The Supreme Court agreed yesterday to decide whether federal laws protecting the national symbol, the bald eagle, override the treaty rights of Indian tribes to hunt them on reservations.
The U.S. Fish and Wildlife Service, after a two-year undercover investigation of illegal trade in bald and golden eagles and other birds in South Dakota, brought charges against more than 40 people, many of them Indians living on or near the Yankton Sioux Reservation, under the Bald Eagle Protection Act and the Endangered Species Act of 1973.
One of those arrested, Dwight Dion Sr., who was charged with selling carcasses and crafts containing the feathers, said prohibitions against hunting and trading in eagles and other birds do not apply to Indians on reservations because Congress, in passing the legislation, did not make it clear that it intended to override those rights.
The 8th U.S. Circuit Court of Appeals agreed, but said treaty rights did not include the right to take protected birds for a commercial purpose or sell them and affirmed Dion's convictions on those counts.
The government argues nevertheless that the appeals court decision in U.S. v. Dion undermines congressional intent to protect wildlife. The Justice Department, asking the high court to overturn the appeals court, argues that Indian treaty rights do not permit "hunting a species to extinction." Another HHS Candidate
* Add another name to the list of candidates to replace Margaret M. Heckler as secretary of Health and Human Services.
Dr. William Walsh, the physician who heads Project Hope, the health-care and health-education organization, is now under consideration, sources said yesterday. In 1980, Walsh headed Ronald Reagan's transition task force on health. 'Notch Babies' Protest
* Two hundred senior citizens carted 130,000 petitions into a congressional hearing yesterday demanding higher Social Security benefits for so-called "notch babies" -- people born from 1917 to 1921.
It was the latest skirmish in a continuing battle to get Congress to reconsider actions it took eight years ago to bring a runaway benefit formula under control.
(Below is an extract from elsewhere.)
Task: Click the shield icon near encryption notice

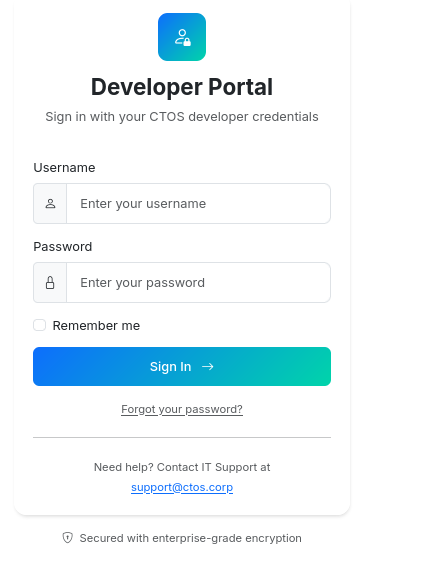Action: point(67,538)
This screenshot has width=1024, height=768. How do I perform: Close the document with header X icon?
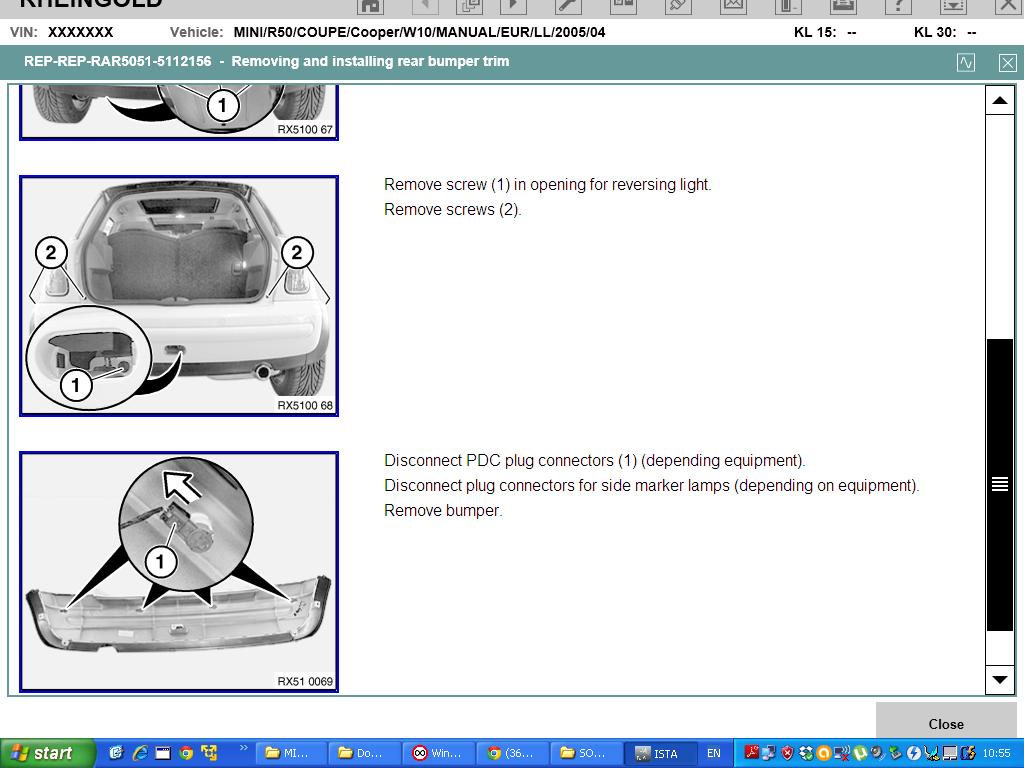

People born in 1916 -- those now 69 -- who paid the maximum Social Security tax throughout their working careers are drawing benefits that in some cases are as much as $160 a month greater than those received by people born in 1917.
In correcting an error made in 1972, when benefits and wages were first indexed to inflation, Congress let those born in 1916 stay under the old formula, and provided a transition formula for those born in 1917 through 1921. These notch babies actually will get a higher return than persons born after 1921, but less than those born in 1916.
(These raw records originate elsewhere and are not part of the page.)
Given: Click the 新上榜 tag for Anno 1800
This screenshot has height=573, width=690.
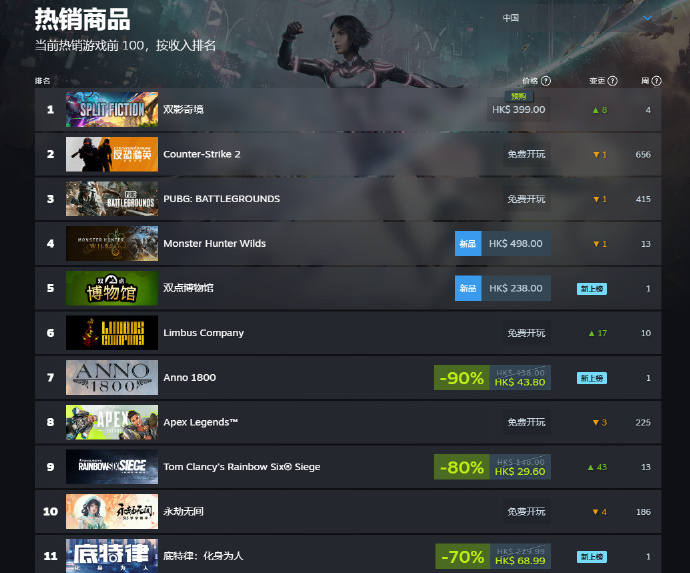Looking at the screenshot, I should (x=591, y=378).
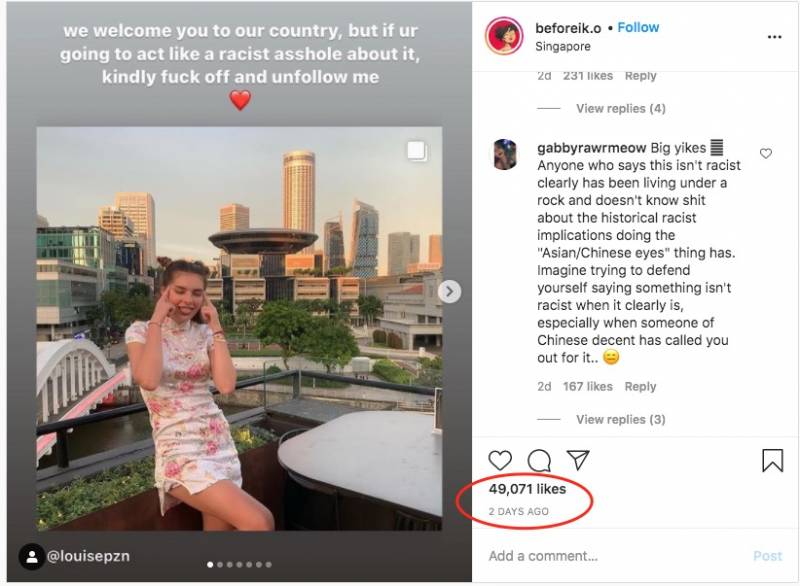Open the beforeik.o profile avatar
Image resolution: width=800 pixels, height=586 pixels.
(x=504, y=36)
But the notch in benefits was sharper than most experts had expected, and it has been a source of consternation ever since for people like those who trooped into the hearing by the House Select Committee on Aging.
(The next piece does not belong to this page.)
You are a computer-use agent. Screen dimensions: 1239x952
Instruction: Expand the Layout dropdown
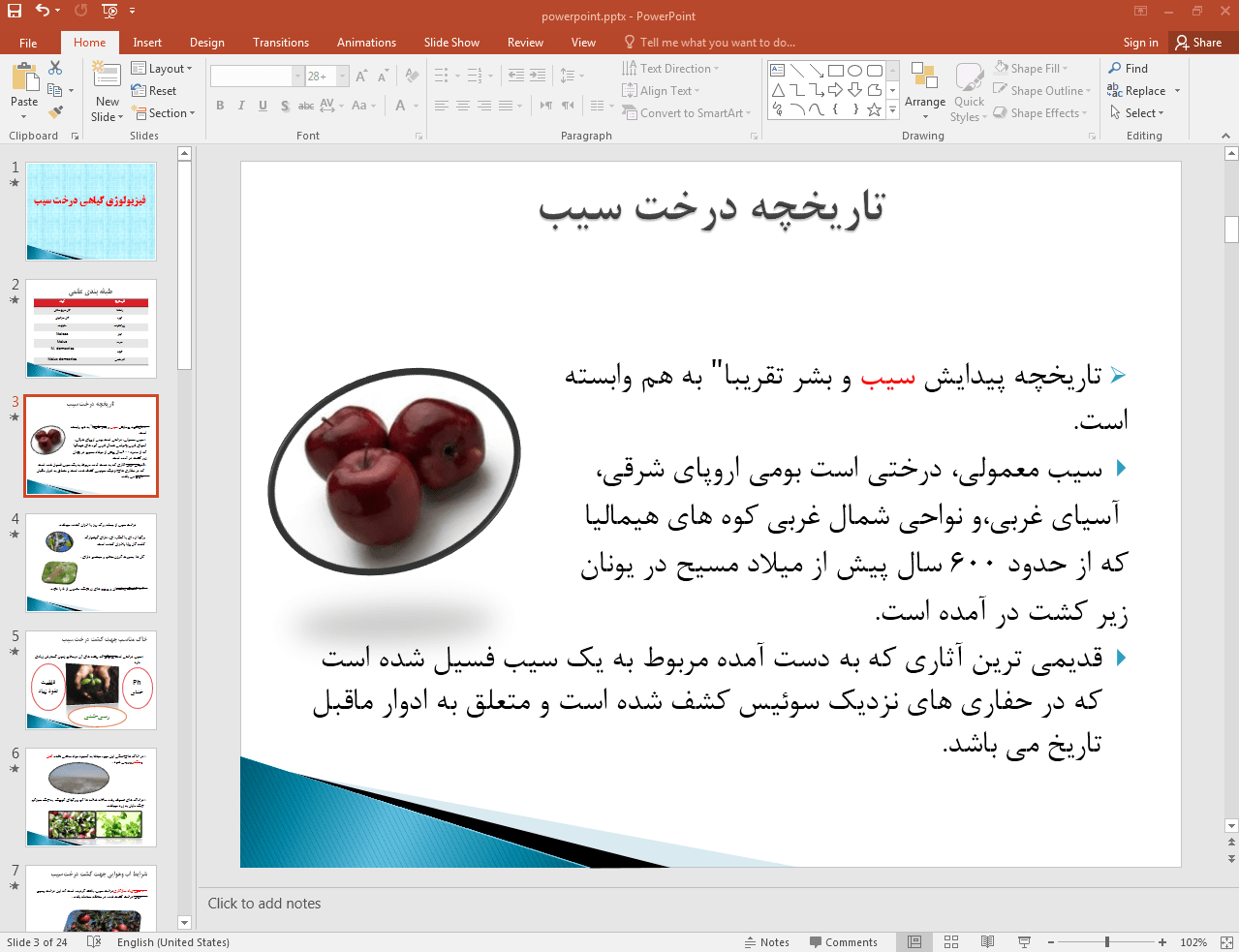(x=162, y=69)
Rep. Edward R. Roybal (D-Calif.), the committee chairman, has 104 cosponsors for a bill to raise benefits for the notch babies by as much as $184 a month. Executive Notes
* At the Consumer Product Safety Commission, Thomas Murr, director of the agency's budget office, has been appointed deputy executive director of the CPSC, its highest civil service job. Murr joined the agency in 1973.
In addition, Paul Rubin has been appointed associate executive director for economic analysis. For the past two years, Rubin has been assistant director for consumer protection of the Federal Trade Commission's Bureau of Economics. Previously, he served with the Council of Economic Advisers.